■ Problem statement
Copy out the rows below word for word, from the first line up to and including the line with "pos(220,476)". Leave the pictures out of your copy.
▼
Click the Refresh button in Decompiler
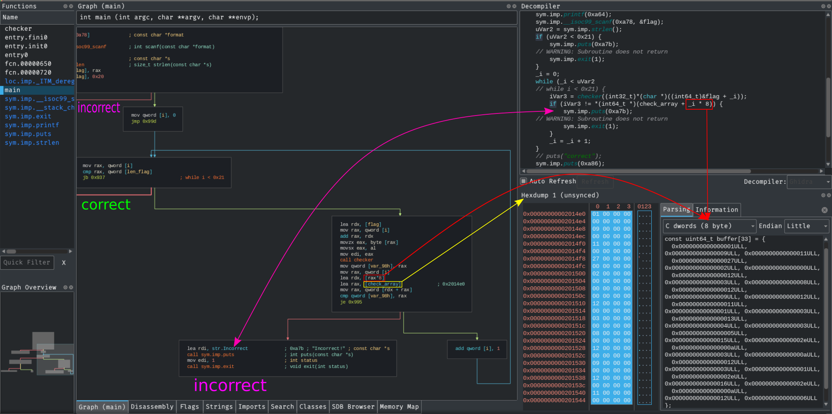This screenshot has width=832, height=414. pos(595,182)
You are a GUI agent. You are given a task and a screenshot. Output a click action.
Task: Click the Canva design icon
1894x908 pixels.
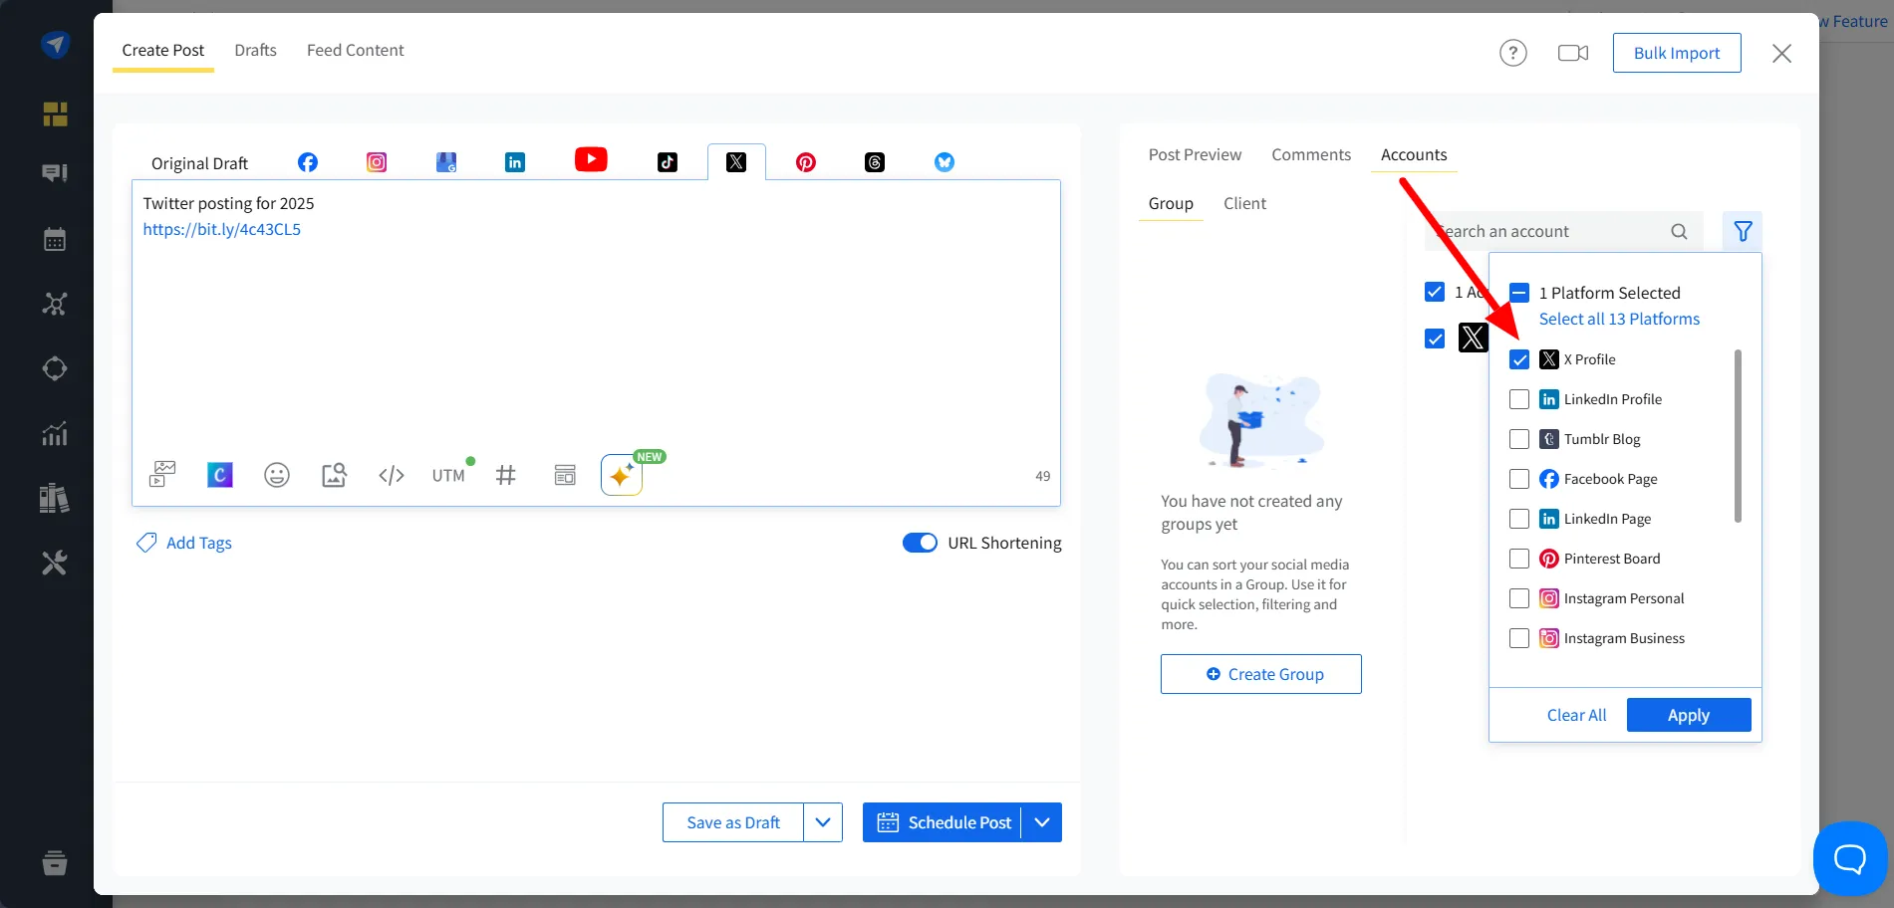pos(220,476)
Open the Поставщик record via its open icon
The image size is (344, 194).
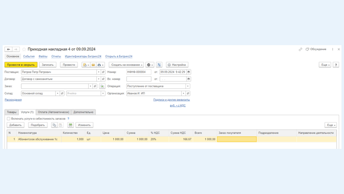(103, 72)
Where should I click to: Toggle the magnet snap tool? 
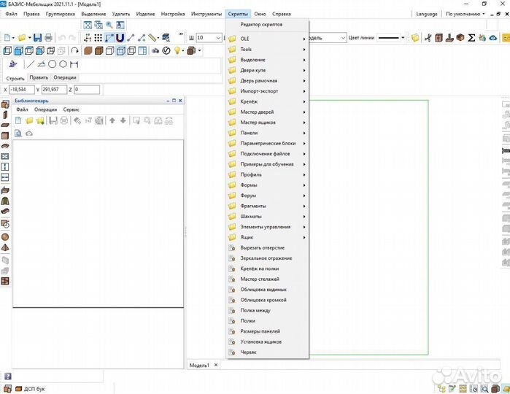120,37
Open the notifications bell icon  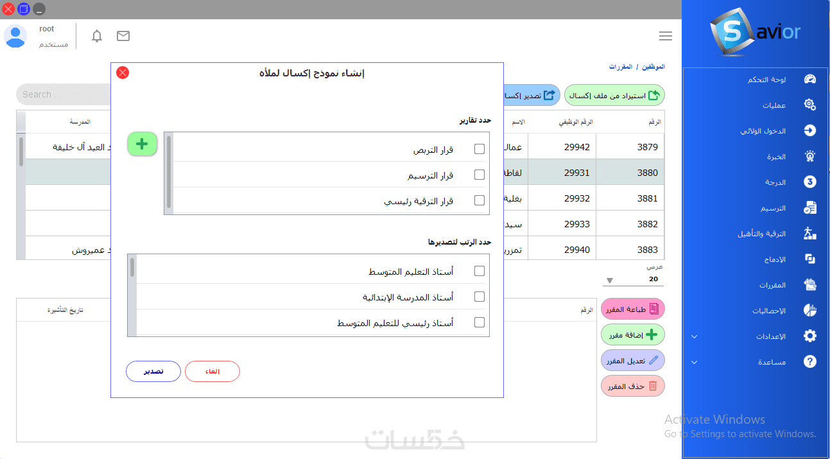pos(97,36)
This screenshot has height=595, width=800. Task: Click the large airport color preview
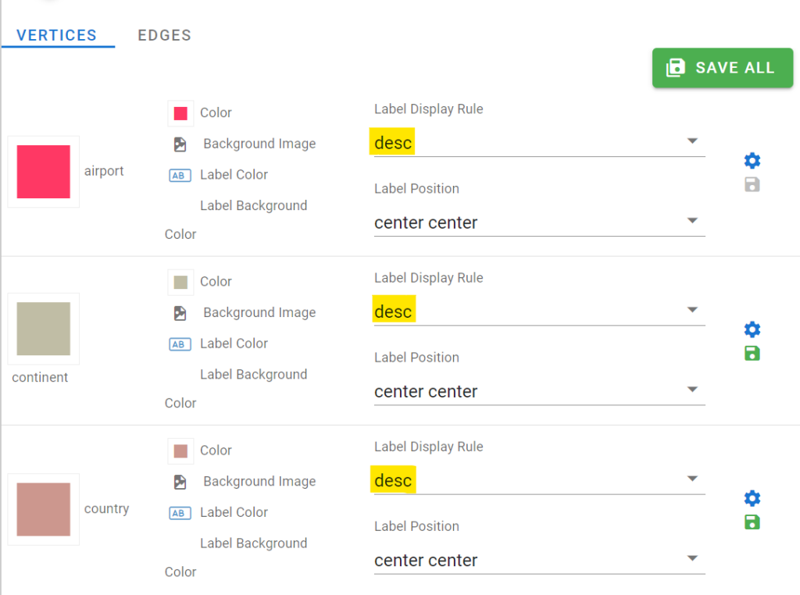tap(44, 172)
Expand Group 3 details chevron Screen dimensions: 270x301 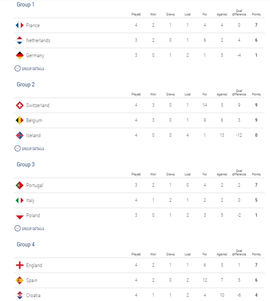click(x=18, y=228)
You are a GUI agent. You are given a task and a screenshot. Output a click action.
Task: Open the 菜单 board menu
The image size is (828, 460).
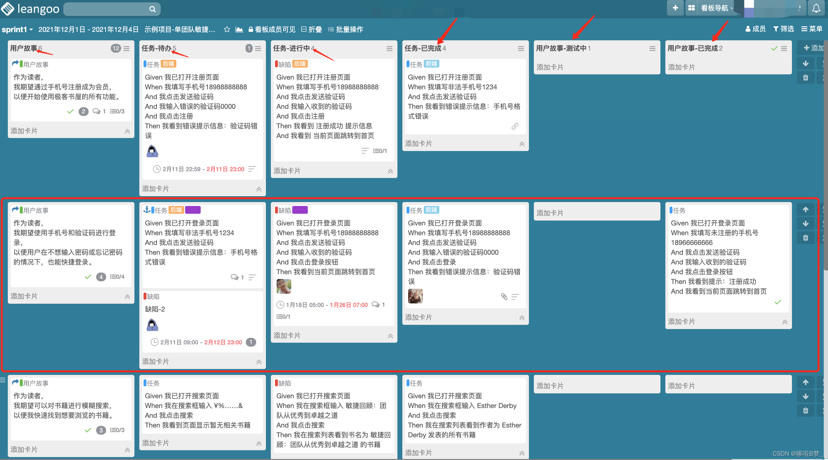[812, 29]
▲
■ Completed exercise
Click the Refresh button in Decompiler
This screenshot has width=832, height=414. pos(595,182)
You are a GUI agent. You are given a task and a screenshot. Output a click action.
Task: Click the Canva design icon
1894x908 pixels.
pos(220,476)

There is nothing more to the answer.